• **Exercise**:
Copy the entries starting at the very first one and ending with the line that contains "What do you see at coordinates (736, 259)", and switch every "screenshot" to "capture" while leaving all else unchanged.

• **Record extracts**:
______

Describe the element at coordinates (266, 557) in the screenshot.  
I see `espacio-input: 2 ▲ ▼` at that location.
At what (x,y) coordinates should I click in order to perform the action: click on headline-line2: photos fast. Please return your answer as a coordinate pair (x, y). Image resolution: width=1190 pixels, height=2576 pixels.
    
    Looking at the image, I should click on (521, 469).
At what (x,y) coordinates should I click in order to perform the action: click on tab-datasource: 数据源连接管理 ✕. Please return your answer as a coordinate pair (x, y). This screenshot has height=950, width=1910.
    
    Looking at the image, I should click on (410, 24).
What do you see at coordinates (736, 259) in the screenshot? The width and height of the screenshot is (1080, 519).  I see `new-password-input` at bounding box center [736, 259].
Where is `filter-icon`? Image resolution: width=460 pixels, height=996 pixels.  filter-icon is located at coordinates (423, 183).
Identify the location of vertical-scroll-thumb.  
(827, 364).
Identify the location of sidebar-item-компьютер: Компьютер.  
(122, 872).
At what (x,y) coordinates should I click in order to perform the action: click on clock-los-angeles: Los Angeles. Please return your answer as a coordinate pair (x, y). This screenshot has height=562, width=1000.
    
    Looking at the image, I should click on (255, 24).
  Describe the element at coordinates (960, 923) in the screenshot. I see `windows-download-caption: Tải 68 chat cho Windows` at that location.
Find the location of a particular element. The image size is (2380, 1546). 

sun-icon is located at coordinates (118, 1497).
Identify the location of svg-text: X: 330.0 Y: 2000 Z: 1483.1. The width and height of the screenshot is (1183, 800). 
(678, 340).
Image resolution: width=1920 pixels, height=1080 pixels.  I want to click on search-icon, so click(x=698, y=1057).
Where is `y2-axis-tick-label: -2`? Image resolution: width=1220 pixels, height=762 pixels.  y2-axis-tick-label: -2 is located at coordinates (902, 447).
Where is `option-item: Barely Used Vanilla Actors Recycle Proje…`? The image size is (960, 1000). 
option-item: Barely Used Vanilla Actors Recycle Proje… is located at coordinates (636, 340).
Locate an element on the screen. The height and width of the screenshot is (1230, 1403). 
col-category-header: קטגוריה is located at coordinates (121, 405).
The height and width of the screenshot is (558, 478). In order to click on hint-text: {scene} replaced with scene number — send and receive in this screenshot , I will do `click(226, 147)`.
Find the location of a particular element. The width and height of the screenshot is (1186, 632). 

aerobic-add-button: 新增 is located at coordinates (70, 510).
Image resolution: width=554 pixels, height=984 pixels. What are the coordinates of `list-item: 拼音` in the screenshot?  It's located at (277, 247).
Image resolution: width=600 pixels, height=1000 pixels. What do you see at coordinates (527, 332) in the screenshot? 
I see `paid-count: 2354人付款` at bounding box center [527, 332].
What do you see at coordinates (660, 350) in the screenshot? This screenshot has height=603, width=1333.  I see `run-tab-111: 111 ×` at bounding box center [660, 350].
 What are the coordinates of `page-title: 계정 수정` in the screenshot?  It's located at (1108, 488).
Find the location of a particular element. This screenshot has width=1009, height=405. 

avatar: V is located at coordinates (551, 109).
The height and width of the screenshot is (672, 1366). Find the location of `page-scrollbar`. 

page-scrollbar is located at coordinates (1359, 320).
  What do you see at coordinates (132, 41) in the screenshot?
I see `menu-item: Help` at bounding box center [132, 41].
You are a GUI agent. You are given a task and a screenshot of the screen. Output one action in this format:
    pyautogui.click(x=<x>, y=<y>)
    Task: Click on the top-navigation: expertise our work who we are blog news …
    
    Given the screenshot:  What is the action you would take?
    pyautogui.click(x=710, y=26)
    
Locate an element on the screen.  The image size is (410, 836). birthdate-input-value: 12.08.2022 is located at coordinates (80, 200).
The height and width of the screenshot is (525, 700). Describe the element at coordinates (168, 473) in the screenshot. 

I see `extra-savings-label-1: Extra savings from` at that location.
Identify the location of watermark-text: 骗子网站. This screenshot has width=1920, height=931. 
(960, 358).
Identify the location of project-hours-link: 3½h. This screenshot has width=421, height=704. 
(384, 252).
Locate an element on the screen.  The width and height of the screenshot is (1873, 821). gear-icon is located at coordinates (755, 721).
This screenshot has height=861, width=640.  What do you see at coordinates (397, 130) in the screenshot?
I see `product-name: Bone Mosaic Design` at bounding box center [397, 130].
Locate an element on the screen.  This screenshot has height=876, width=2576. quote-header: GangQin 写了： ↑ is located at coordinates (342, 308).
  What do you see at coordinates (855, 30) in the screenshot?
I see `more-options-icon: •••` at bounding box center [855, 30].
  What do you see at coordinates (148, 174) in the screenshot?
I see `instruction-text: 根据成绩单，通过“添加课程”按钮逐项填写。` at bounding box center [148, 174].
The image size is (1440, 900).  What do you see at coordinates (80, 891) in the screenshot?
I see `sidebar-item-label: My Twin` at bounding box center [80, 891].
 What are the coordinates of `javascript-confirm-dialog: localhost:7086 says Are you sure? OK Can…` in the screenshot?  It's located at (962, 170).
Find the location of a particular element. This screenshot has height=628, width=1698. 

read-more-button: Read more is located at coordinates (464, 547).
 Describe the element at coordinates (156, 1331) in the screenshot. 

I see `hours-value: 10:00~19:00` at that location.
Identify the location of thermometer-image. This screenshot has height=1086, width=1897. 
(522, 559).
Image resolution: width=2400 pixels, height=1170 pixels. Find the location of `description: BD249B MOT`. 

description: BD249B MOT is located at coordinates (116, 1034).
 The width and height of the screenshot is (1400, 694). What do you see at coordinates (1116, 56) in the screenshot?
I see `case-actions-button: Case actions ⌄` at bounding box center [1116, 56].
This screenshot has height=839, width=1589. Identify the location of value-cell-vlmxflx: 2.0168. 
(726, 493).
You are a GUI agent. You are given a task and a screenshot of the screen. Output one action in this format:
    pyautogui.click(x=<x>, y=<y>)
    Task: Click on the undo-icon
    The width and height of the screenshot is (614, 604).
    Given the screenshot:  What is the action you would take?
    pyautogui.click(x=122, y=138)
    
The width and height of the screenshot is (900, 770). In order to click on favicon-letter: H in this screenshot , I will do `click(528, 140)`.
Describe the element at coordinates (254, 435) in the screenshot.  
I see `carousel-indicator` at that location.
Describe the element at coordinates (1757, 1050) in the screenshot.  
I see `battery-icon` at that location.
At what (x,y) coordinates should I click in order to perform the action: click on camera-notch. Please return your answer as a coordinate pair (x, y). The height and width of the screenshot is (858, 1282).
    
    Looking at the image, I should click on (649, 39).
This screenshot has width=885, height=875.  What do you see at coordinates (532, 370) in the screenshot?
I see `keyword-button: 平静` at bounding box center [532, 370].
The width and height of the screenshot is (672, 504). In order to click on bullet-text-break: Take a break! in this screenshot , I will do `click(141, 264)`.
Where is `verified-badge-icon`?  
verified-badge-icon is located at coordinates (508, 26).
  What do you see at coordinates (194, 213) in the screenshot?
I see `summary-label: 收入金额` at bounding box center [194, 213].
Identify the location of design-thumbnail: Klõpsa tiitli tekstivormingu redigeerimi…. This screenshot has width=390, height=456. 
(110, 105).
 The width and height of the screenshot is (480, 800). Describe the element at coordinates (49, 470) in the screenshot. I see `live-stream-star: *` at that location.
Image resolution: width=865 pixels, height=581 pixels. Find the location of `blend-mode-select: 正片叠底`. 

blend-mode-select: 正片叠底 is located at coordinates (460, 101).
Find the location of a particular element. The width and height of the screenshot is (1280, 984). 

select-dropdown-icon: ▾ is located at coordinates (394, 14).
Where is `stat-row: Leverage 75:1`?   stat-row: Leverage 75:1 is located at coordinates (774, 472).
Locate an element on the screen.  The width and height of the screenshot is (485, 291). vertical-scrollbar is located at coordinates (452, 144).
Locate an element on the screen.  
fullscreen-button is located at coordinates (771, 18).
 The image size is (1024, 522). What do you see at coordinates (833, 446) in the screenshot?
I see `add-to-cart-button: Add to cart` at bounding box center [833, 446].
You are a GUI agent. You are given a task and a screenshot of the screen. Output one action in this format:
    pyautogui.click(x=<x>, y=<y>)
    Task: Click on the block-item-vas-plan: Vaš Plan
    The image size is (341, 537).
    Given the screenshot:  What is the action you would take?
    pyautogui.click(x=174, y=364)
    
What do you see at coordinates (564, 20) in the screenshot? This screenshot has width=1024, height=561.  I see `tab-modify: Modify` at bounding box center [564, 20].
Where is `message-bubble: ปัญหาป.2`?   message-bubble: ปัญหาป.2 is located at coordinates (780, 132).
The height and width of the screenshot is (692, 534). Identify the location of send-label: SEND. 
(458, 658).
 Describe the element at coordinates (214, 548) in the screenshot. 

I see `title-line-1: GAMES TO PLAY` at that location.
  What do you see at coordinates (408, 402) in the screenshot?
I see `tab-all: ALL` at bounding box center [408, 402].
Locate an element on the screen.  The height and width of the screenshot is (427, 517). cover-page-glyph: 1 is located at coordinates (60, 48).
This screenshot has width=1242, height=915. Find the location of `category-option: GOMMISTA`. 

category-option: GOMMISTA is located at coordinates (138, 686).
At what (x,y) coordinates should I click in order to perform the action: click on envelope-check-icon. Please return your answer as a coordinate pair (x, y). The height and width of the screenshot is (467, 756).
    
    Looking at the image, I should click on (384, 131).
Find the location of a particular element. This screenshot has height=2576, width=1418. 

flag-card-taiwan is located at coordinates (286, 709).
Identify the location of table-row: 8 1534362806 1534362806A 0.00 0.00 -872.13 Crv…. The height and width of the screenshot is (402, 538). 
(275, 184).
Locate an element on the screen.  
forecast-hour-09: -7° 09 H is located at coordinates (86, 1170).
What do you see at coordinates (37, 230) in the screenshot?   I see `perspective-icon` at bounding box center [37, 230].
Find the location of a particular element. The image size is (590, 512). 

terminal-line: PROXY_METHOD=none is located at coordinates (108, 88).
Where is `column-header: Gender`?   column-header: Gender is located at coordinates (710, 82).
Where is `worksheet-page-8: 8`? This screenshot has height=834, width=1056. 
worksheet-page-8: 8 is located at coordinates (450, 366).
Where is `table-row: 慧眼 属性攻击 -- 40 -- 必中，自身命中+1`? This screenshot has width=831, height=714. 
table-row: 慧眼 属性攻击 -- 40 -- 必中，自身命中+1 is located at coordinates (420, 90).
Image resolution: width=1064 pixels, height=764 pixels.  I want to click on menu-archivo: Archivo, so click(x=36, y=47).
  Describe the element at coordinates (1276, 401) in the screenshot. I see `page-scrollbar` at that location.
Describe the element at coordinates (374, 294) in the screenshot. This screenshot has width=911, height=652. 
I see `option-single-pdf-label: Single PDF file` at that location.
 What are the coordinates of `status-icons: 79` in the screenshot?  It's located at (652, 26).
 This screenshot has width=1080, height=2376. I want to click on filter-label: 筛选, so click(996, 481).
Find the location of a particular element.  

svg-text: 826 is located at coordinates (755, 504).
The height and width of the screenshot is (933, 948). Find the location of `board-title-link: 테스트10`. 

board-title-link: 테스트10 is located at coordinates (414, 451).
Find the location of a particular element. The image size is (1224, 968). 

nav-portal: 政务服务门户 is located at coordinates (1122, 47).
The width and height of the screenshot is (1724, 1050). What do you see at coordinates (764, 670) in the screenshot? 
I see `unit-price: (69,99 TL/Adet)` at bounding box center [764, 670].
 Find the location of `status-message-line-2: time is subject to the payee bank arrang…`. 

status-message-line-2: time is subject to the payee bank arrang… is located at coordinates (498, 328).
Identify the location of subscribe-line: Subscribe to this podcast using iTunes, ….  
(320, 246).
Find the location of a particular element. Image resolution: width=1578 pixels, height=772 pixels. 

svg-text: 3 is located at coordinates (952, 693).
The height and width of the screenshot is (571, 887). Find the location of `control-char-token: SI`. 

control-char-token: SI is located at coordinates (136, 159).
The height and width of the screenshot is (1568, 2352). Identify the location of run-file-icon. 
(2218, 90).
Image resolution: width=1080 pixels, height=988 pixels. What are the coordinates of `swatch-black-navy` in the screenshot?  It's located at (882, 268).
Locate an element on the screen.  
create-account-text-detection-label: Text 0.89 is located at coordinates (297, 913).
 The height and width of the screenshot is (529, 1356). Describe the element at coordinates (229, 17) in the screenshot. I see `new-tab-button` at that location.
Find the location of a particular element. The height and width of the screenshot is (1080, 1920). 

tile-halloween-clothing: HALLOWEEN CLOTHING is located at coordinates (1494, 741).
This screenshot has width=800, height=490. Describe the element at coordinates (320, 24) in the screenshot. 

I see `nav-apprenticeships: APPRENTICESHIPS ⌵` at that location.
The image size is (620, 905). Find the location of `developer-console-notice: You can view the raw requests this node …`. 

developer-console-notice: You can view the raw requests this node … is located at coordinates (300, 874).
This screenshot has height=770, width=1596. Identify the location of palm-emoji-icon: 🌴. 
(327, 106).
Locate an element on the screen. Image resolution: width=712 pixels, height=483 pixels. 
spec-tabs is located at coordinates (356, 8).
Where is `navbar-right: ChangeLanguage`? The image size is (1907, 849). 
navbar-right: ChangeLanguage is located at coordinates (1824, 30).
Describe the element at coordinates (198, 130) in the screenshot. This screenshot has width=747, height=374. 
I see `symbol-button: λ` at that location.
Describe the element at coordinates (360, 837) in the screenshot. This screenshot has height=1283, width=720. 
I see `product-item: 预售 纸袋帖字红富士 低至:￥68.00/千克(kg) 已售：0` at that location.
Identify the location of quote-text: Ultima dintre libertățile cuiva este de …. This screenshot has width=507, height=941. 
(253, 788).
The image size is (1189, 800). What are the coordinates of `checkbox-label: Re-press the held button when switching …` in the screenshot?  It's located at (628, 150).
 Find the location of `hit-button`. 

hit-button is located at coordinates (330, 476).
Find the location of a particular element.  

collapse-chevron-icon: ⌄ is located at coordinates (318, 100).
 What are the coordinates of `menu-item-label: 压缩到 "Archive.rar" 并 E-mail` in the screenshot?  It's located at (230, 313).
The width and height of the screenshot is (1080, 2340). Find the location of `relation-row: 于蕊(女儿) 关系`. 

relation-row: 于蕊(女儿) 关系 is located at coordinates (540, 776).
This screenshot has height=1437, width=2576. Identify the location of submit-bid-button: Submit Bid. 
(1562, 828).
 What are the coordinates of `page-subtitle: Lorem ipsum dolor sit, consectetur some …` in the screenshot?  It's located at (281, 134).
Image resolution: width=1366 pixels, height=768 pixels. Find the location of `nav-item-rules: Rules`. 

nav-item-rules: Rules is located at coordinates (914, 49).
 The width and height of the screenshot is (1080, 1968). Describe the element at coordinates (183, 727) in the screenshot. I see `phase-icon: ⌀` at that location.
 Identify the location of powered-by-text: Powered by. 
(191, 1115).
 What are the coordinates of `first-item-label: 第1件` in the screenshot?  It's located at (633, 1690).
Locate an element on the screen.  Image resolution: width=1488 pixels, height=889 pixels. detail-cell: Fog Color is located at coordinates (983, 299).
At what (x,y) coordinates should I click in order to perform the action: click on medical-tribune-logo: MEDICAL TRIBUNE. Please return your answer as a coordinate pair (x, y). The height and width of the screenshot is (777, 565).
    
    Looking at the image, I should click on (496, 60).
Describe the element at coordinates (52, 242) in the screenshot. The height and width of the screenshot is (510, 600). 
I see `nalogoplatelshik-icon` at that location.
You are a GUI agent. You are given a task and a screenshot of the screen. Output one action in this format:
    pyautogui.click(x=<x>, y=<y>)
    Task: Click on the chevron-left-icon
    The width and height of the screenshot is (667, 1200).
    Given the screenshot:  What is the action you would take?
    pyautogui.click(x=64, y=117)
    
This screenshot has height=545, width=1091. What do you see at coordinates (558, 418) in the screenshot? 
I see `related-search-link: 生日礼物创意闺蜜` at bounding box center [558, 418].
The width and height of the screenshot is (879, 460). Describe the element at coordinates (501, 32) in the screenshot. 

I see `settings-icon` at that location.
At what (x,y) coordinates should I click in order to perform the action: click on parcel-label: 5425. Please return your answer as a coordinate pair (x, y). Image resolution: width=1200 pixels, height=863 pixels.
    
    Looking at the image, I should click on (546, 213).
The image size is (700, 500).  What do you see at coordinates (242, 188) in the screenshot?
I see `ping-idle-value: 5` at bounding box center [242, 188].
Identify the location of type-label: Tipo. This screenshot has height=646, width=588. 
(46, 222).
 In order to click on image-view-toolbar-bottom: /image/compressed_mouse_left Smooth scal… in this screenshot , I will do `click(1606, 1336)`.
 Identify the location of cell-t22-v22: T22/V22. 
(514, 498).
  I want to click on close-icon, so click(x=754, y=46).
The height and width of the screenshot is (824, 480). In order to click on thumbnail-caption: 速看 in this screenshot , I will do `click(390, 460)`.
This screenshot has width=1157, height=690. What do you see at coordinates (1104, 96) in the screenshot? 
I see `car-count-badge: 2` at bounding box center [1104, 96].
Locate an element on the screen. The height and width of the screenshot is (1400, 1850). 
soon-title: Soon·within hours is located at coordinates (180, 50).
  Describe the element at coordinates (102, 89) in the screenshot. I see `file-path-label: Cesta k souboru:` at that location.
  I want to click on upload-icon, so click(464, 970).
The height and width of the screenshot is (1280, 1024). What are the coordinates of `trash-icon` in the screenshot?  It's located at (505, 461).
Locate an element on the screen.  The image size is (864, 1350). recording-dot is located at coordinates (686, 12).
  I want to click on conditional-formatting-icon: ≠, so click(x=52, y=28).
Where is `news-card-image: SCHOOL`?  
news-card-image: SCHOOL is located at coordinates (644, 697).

______

• **Task output**:
Describe the element at coordinates (266, 557) in the capture.  
I see `espacio-input: 2 ▲ ▼` at that location.
At what (x,y) coordinates should I click in order to perform the action: click on headline-line2: photos fast. Please return your answer as a coordinate pair (x, y). Image resolution: width=1190 pixels, height=2576 pixels.
    
    Looking at the image, I should click on (521, 469).
At what (x,y) coordinates should I click in order to perform the action: click on tab-datasource: 数据源连接管理 ✕. Please return your answer as a coordinate pair (x, y). This capture has height=950, width=1910.
    
    Looking at the image, I should click on (410, 24).
What do you see at coordinates (736, 259) in the capture? The width and height of the capture is (1080, 519).  I see `new-password-input` at bounding box center [736, 259].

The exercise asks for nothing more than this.